A boat carrying 15 illegal migrants sank early Tuesday off the Aegean coast of Ayvacık, killing three women and a baby, while the rest were rescued by the Turkish Coast Guard.
The migrants, who hail from Afghanistan and Iran, were trying to reach the Greek island of Lesbos that is about 10 miles away from the town of Ayvacık in the Turkish province of Çanakkale. The bodies of three women and an infant were found floating near the accident's site by the coast guard, who combed the area after seeing the sinking boat.
Eleven aboard were taken to hospitals on the coast for treatment of slight injuries. The cause of the incident is not yet known but migrants often run the risk of death in unsafe, overcrowded boats or due to bad weather while traveling to Greece, their gateway to Europe, from Turkey.
A few hours after the incident, gendarme units in Ayvacık stopped 46 Afghan illegal migrants in an olive orchard near the coast as they were heading to the shore to board a boat for Greece.
Turkey has been a main route for illegal migrants trying to cross into Europe in recent years, especially after the eruption of the conflict in Syria and the constantly deteriorating security situation in Afghanistan. Some 265,000 illegal migrants were held in Turkey in 2018, according to the Interior Ministry.
Figures by the Turkish Coast Guard, whose crews regularly patrol the seas against illegal migration, show that 3,975 people were intercepted in the Aegean Sea between January and March and one person was killed in the sinking of a boat carrying migrants in the same period.
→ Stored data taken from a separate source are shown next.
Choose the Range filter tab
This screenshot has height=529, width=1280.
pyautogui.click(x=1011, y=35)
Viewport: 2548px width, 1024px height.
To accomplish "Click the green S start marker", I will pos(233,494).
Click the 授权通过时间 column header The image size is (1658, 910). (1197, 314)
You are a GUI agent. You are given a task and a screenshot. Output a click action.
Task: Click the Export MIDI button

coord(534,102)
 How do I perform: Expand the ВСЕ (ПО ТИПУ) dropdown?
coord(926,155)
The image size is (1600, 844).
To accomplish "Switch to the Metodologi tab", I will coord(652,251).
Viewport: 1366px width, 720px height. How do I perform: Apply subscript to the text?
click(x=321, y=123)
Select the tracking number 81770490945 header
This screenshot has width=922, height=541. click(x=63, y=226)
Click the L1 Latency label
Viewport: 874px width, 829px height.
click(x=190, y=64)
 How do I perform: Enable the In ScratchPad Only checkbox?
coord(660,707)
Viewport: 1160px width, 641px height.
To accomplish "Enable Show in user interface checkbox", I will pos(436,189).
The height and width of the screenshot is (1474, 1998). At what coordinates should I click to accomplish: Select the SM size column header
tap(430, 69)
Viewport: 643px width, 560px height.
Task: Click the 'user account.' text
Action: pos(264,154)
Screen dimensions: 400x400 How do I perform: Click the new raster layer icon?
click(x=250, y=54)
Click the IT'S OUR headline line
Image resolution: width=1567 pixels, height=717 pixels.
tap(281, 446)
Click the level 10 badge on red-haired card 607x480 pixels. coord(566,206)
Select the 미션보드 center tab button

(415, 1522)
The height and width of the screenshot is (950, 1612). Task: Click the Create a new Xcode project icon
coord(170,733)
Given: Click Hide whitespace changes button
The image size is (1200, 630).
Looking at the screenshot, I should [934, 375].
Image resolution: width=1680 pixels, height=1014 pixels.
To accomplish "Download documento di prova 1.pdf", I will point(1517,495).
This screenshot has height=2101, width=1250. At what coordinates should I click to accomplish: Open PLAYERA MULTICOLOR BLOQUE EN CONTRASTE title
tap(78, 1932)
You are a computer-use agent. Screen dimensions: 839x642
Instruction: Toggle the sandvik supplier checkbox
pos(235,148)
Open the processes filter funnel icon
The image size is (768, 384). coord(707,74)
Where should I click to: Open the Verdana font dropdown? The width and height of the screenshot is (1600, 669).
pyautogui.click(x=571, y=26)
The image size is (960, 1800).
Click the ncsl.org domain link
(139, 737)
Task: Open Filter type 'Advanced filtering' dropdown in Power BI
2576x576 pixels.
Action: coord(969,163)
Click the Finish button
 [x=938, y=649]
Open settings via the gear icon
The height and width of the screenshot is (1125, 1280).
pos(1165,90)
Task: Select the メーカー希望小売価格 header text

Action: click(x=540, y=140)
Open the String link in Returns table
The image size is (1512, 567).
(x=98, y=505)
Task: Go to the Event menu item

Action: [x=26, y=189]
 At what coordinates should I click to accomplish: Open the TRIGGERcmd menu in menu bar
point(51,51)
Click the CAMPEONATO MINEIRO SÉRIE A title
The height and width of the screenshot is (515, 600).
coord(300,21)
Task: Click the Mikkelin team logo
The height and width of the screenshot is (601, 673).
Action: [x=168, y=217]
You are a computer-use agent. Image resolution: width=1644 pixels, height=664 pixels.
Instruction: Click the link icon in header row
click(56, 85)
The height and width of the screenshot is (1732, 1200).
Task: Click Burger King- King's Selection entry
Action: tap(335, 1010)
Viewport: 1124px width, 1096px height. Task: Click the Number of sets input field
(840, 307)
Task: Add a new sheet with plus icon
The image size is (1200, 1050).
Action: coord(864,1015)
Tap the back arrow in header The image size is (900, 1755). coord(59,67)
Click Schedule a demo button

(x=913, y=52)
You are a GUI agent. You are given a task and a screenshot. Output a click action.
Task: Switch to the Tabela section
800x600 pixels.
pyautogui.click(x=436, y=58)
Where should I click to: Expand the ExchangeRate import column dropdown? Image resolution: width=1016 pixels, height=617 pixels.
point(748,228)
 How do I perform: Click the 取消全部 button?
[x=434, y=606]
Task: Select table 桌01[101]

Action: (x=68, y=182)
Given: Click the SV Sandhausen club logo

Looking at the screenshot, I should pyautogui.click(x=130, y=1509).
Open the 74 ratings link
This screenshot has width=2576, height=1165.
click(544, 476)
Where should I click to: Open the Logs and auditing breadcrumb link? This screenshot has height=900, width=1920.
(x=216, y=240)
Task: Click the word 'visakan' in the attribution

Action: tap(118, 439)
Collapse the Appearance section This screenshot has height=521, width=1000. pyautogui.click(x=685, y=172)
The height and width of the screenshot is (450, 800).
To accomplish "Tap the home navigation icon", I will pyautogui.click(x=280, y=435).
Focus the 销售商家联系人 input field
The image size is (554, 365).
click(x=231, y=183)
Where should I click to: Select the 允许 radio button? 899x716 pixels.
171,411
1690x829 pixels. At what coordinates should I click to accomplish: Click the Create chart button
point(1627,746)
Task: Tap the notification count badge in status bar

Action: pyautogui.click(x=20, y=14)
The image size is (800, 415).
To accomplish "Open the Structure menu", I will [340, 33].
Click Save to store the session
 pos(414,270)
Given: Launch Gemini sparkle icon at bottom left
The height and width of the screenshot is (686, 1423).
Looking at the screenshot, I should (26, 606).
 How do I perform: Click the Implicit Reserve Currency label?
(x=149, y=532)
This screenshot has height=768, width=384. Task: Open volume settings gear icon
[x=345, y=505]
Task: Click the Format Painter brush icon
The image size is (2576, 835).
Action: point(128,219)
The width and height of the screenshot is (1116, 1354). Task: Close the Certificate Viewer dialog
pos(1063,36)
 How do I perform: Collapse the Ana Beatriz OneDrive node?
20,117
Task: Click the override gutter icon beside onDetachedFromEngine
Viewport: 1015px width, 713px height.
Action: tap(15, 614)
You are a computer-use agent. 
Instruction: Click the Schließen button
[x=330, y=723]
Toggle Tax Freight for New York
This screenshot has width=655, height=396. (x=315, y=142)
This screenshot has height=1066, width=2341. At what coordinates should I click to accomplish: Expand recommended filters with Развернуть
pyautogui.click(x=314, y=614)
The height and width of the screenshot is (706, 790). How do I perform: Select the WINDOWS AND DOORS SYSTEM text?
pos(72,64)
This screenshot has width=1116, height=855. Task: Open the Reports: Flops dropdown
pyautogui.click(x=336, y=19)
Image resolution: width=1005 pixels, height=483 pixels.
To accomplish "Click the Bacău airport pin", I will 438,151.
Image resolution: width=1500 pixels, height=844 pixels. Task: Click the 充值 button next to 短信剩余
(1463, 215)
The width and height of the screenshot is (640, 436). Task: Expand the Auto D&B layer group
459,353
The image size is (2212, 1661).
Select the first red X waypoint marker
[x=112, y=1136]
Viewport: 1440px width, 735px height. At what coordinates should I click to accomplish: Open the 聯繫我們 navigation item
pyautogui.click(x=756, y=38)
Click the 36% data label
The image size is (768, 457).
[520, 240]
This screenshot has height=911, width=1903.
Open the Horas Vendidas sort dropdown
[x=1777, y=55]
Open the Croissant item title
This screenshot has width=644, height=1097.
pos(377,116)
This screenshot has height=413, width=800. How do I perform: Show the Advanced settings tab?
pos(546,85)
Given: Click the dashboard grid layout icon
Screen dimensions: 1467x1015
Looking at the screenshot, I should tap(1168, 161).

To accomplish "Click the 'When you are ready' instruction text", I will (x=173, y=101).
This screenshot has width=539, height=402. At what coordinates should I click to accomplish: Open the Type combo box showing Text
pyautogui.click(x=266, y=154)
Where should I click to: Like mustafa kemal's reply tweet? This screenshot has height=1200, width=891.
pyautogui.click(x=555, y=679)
Last year, 25,398 people were stopped on the Aegean Sea en route to nearby Greek islands while 65 people died when their boats sank. To reduce the number of illegal migrants on the dangerous Aegean Sea route, Turkey and the European Union signed an agreement in 2016. The deal stipulates that Greece is to send back migrants held on its Aegean islands back to Turkey. In return, Turkey is to send Syrian migrants it hosts to various European Union countries.
The deal also saw an escalated crackdown on human smugglers and increased sea patrols to prevent immigrants and for a while, helped reduce the number. Yet, some desperate migrants still take the route even in the winter months when a safe journey through the Aegean is nearly impossible aboard overcrowded, unsafe dinghies. Deaths are common in crossings to reach the Greek islands scattered across the Aegean region, some of which are only a few kilometers away from Turkish shores.
In related news, police in Muğla, a southwestern city popular among migrants trying to cross into Greek islands, launched a crackdown on a gang of human smugglers and issued arrest warrants for 11 suspects. Accounts of illegal migrants interviewed by Turkish media show that they pay hefty sums to smugglers to help them sneak into Greece, but more often than not, migrants are left to fend for themselves after smugglers provide them with dinghies and abandon them on the coast. Some accidents are linked to inexperienced migrants forced to steer the boats themselves along the dangerous route to the Greek islands.